Exact copy, no pictures: set down every entry below as written.

□ □ □ □ □ □ □

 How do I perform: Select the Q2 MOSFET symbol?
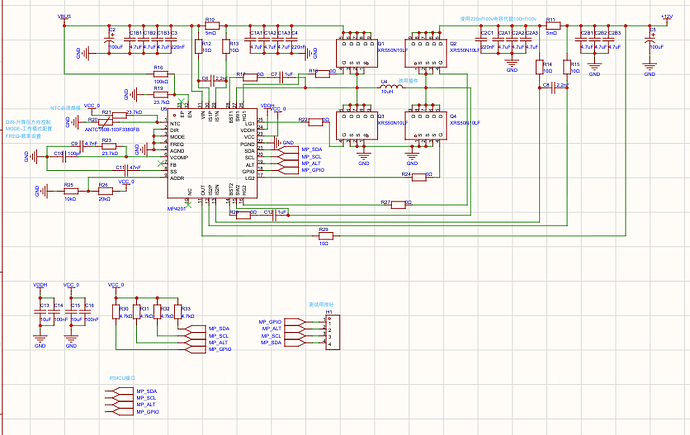[426, 53]
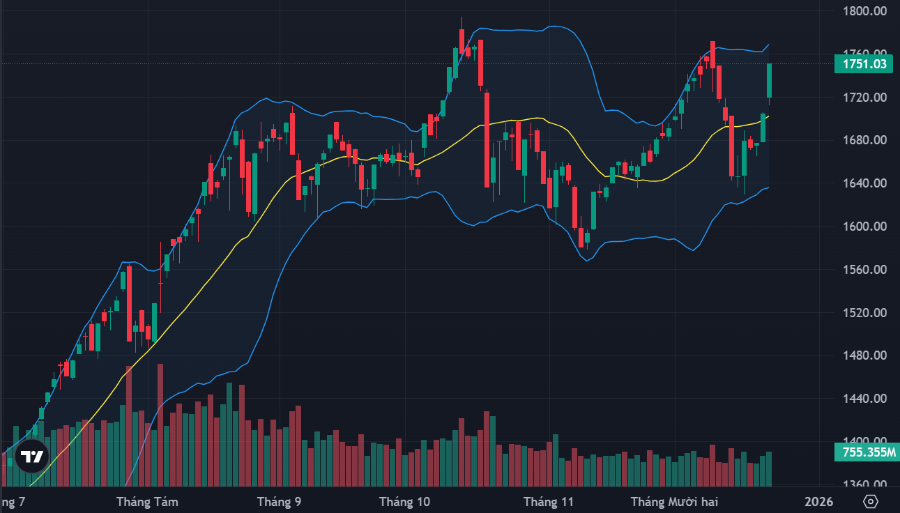Click the 1600.00 price scale label

(x=866, y=227)
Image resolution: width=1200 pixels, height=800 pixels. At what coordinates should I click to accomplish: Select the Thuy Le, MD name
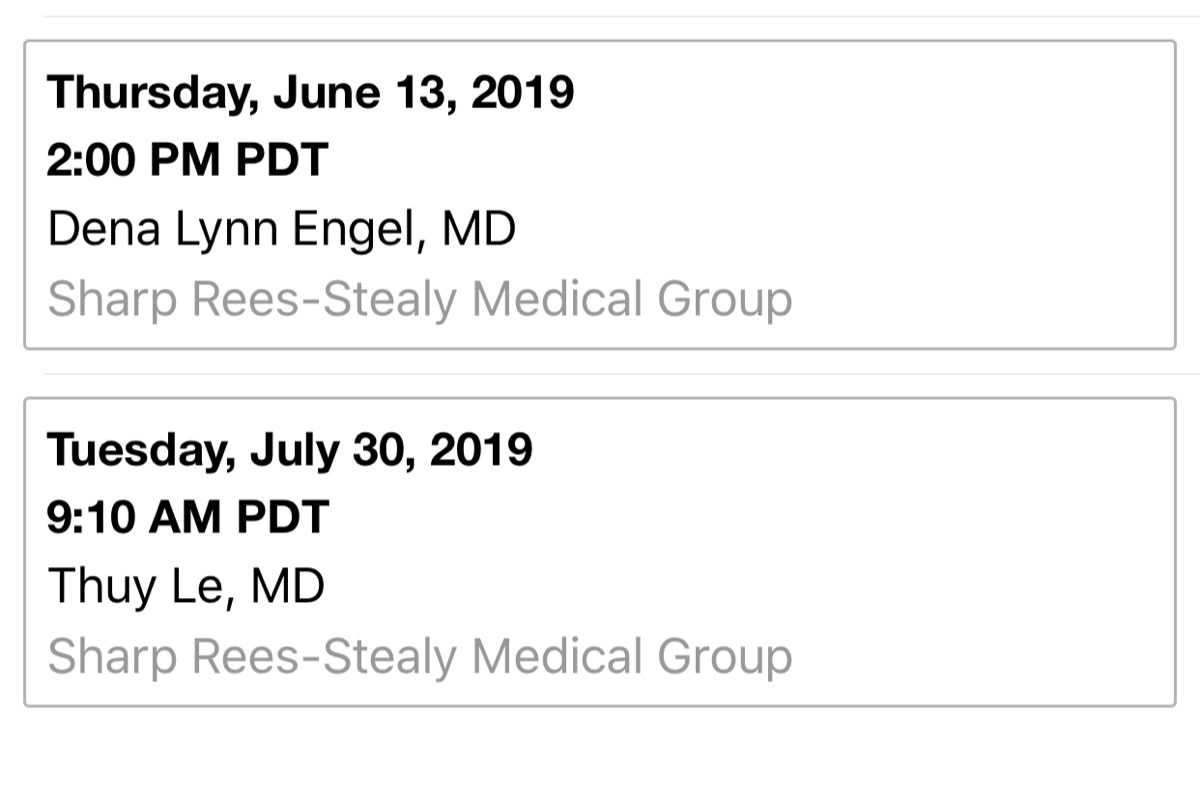coord(186,587)
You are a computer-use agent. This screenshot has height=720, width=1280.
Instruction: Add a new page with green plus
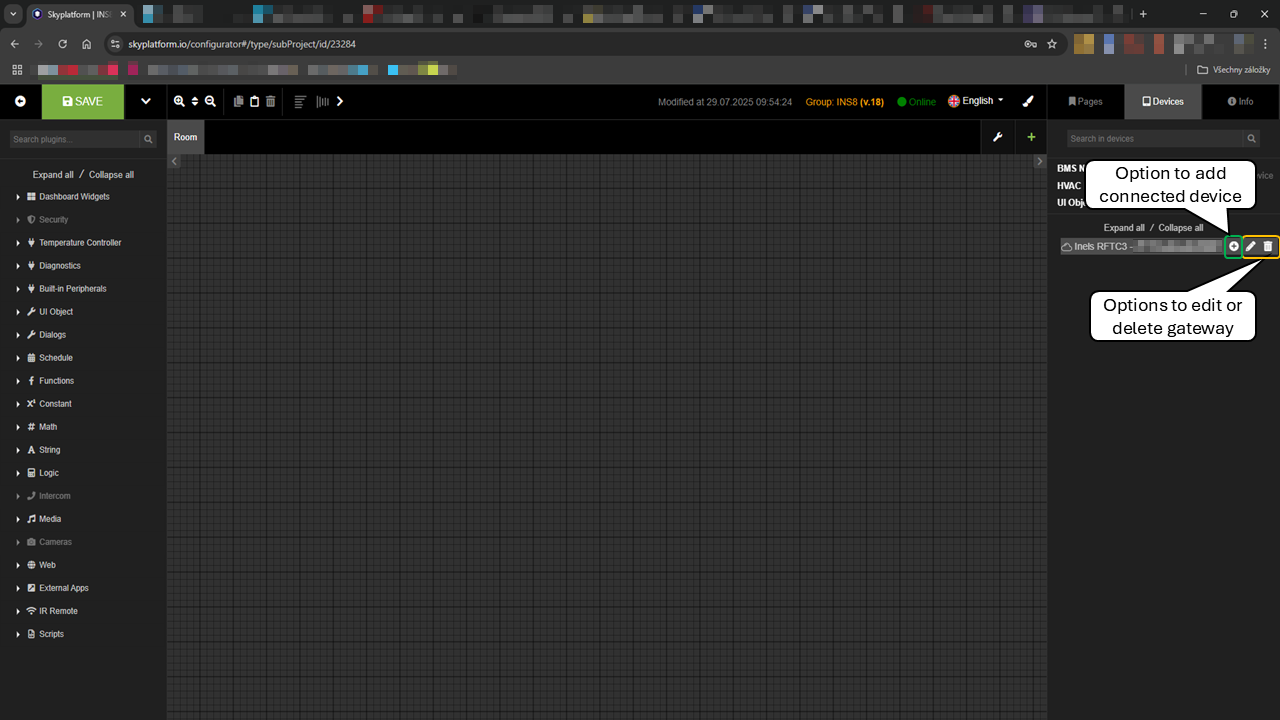pos(1031,137)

□ □ □ □ □ □ □

Written answer:
 How do I perform: Select the Q2 MOSFET symbol?
[426, 53]
Click the 1600.00 price scale label

(x=866, y=227)
Image resolution: width=1200 pixels, height=800 pixels. At what coordinates should I click to accomplish: Select the Thuy Le, MD name
coord(186,587)
You are a computer-use agent. This screenshot has height=720, width=1280.
Instruction: Add a new page with green plus
pos(1031,137)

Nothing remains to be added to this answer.